Mine was espcially brilliant thanks.

I went to Wembley Stadium to watch The Killers, from a corporate box owned by my wife’s work.

It was a strange feeling. I didnt think I’d get a buzz walking up The Wembley Way amidst the crowds but I really did.

I walked along the upper concourse to the box, and on the walls of the plush corporate areas, they have photos of the great things that have happened at Wembley over the years. Scattered liberally amongst pictures of Metallica and Take That are pictures of Didier Drogba and Frank Lampard and John Terry and Gustavo Poyet and Roberto di Matteo and Dennis Wise. It struck me in profound terms how we, little old us, have become an integral part of Wembley history and are one of the most decorated and significant teams ever to be associated with that wonderful stadium and its older, glorious predecessor.

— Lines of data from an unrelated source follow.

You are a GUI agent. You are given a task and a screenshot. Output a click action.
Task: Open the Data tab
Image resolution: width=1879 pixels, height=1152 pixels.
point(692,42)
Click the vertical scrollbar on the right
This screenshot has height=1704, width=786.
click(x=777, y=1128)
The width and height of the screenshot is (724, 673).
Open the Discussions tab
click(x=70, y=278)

So we headed into the box and had a few drinks. James were decent, Gaslight Anthem were very impressive (I’d never even heard of them but now own everything they’ve ever released, thanks iTunes!) and as darkness fell across London and across the hundred thousand or so in the stadium, The Killers came on.

They were, quite simply, brilliant. I’m a fan, and my wife is a massive fan of theirs and we’ve seen them a couple of times before but they were different class on saturday night. Anthem after anthem rocked past and the atmosphere was goosebump-inducingly electric. As I stood rapturously witnessing Brandon Flowers and his band from Nevada put in one of the all time great live performances, my soul was lifted on Saturday. I was there. I witnessed it.

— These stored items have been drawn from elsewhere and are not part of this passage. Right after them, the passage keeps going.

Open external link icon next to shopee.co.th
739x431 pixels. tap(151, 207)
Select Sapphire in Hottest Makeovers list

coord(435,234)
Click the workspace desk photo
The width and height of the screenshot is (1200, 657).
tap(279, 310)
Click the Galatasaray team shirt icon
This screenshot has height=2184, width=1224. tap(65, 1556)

It struck me then what an emotional place Wembley is.

If it isn’t football its music or any of the other myriad things that they put on there. It was head and shoulders above the best live music venue I’d ever been to and it stops being ‘a gig’. It transcends that in the same way that just winning a game at Wembley is much more than just ‘winning’ – it is a visceral, spine-tingling experience that you remember until the day you shuffle off this mortal coil. I’ll never forget that day in 1997 when we won the FA Cup, or any of the other visits to Wembley before or since then, and believe it or not, this was well up there.

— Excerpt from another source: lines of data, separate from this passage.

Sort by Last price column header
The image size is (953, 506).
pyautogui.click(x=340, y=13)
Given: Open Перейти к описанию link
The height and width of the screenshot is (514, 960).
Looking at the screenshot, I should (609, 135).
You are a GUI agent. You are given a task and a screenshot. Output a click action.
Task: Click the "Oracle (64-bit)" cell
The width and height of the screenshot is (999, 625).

Its hard to pin down what exactly makes it so special. Is it the sheer number of people? Is it the history of the place? Is it the sense of history being made right in front of your eyes? Is it a factor of the place, the building and the edifice itself?

Its all of the above, plus that little frisson of something else, something intangible you cannot quite define.

I think also there’s a sense of pride and of victory about it – that it is so proudly not another one of the soulless and characterless stadia springing up since the late 90s all over the UK. Wembley is one of a tiny number of new stadiums in the UK where they’ve pulled it off. For every Wembley there are dozens of Reeboks, St Marys’, Pride Parks, Ricoh Arenas, Emirates’ and the like.

I am one of those people who laments greatly the need to leave Stamford Bridge eventually, but who acknowledges the need nonetheless.

I just hope that if and when we do move, and we sadly close the gates at The Bridge for the last time, that we go somewhere with soul. In this era of the erosion of the soul of the football fan, nowhere plainer and more keenly felt than at our very own core, soul is important. Its who we are and why we are what we are.

I liked the Battersea Power Station idea. It was iconic. I loved the idea of a stadium enclosed on three sides, with a giant, monolithic stand filled (we imagine) with the hardest of the hardcore and truest of the true blues at one end. It had genuine soul. You could imagine The Killers or similar playing a similarly visceral performance in such an arena just as you could imagine Jose Mourinho turning it into an imposing fortress where visiting teams fear to tread.

A special stadium is special and they are a dying, rare breed these days. Now and again, as on Saturday, you get a reminder of how special a special stadium can be. Remember those epic European nights of drama and white hot tension, of unity and noise and fervour at Stamford Bridge? We have a special stadium and when we eventually move, I can only hope that our new home is as special as the Bridge and as special as Wembley itself in time.

It is an emotional place and it has soul. It is goosebumps and drama. It is history and pride and significance and joy, encapsulated under that magnificent arch. I’ll never forget my visits there. It is a special place.

Chelsea take note please.

CAREFREE.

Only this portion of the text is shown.